━━ Data to process ━━

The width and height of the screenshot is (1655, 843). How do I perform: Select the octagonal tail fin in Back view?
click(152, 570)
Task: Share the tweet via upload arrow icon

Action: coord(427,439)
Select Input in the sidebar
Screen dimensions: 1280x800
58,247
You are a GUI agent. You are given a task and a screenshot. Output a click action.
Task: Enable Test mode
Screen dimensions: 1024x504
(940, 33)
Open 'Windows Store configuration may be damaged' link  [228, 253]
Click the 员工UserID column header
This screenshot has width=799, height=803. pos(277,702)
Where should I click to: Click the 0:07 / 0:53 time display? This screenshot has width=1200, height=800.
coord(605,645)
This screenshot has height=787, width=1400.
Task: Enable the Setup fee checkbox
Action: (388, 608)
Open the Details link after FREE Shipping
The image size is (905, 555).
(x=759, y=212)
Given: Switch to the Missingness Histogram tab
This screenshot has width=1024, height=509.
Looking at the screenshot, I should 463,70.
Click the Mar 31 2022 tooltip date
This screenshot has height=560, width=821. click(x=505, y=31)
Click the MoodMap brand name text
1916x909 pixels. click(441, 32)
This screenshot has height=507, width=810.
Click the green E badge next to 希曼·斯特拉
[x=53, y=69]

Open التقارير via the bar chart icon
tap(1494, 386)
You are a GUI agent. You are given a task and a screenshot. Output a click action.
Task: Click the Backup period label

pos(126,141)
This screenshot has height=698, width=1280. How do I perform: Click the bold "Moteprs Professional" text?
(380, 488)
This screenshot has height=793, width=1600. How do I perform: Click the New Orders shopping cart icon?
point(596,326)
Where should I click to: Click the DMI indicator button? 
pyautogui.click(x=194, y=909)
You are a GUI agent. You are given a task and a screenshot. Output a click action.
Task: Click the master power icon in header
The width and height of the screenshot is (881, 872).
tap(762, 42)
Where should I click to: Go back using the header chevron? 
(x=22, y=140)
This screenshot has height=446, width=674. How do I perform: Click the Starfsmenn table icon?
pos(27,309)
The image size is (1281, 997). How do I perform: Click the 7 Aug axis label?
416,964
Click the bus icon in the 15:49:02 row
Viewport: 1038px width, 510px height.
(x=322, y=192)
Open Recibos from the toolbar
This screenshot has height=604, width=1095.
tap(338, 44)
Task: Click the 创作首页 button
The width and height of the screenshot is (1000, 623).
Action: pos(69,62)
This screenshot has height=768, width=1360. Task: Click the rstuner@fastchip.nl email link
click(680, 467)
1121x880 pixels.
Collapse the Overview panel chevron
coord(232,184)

━━━

Please set down each entry again, word for word.

The width and height of the screenshot is (1655, 843). How do I perform: Select the octagonal tail fin in Back view?
click(152, 570)
Task: Share the tweet via upload arrow icon

Action: coord(427,439)
Select Input in the sidebar
Screen dimensions: 1280x800
58,247
You are a GUI agent. You are given a task and a screenshot. Output a click action.
Task: Enable Test mode
Screen dimensions: 1024x504
(940, 33)
Open 'Windows Store configuration may be damaged' link  [228, 253]
Click the 员工UserID column header
This screenshot has width=799, height=803. pos(277,702)
Where should I click to: Click the 0:07 / 0:53 time display? This screenshot has width=1200, height=800.
coord(605,645)
This screenshot has height=787, width=1400.
Task: Enable the Setup fee checkbox
Action: (388, 608)
Open the Details link after FREE Shipping
The image size is (905, 555).
(x=759, y=212)
Given: Switch to the Missingness Histogram tab
This screenshot has width=1024, height=509.
Looking at the screenshot, I should 463,70.
Click the Mar 31 2022 tooltip date
This screenshot has height=560, width=821. click(x=505, y=31)
Click the MoodMap brand name text
1916x909 pixels. click(441, 32)
This screenshot has height=507, width=810.
Click the green E badge next to 希曼·斯特拉
[x=53, y=69]

Open التقارير via the bar chart icon
tap(1494, 386)
You are a GUI agent. You are given a task and a screenshot. Output a click action.
Task: Click the Backup period label

pos(126,141)
This screenshot has height=698, width=1280. How do I perform: Click the bold "Moteprs Professional" text?
(380, 488)
This screenshot has height=793, width=1600. How do I perform: Click the New Orders shopping cart icon?
point(596,326)
Where should I click to: Click the DMI indicator button? 
pyautogui.click(x=194, y=909)
You are a GUI agent. You are given a task and a screenshot. Output a click action.
Task: Click the master power icon in header
The width and height of the screenshot is (881, 872).
tap(762, 42)
Where should I click to: Go back using the header chevron? 
(x=22, y=140)
This screenshot has height=446, width=674. How do I perform: Click the Starfsmenn table icon?
pos(27,309)
The image size is (1281, 997). How do I perform: Click the 7 Aug axis label?
416,964
Click the bus icon in the 15:49:02 row
Viewport: 1038px width, 510px height.
(x=322, y=192)
Open Recibos from the toolbar
This screenshot has height=604, width=1095.
tap(338, 44)
Task: Click the 创作首页 button
The width and height of the screenshot is (1000, 623).
Action: pos(69,62)
This screenshot has height=768, width=1360. Task: Click the rstuner@fastchip.nl email link
click(680, 467)
1121x880 pixels.
Collapse the Overview panel chevron
coord(232,184)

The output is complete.